§ Provided records:
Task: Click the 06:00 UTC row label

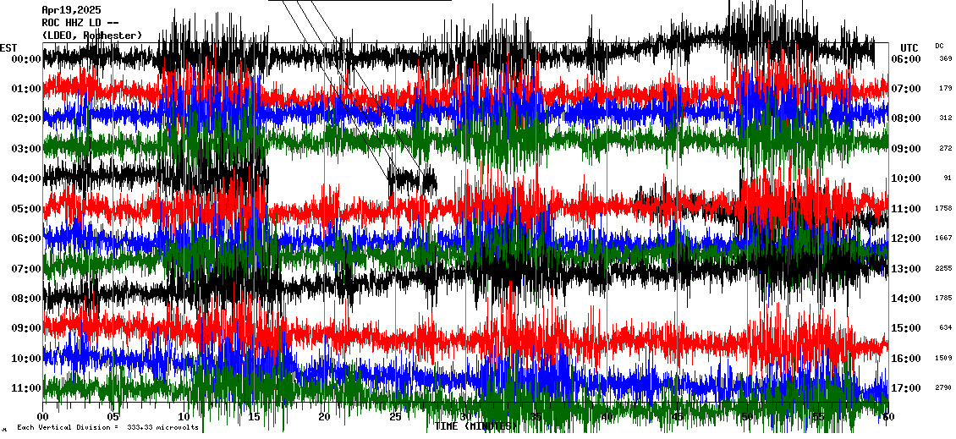Action: pos(908,59)
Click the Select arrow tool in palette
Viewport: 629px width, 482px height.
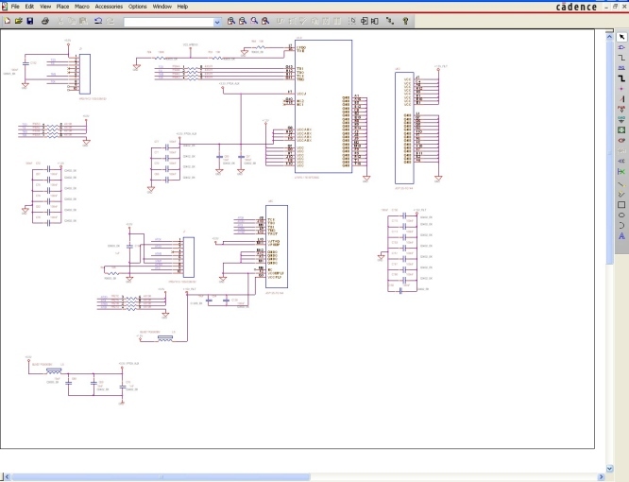621,36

§ Brief:
Give the lines of the entries above exactly as they appear, leaving out each picture.

§ Solution:
Task: Click the 06:00 UTC row label

Action: pos(908,59)
Click the Select arrow tool in palette
Viewport: 629px width, 482px height.
621,36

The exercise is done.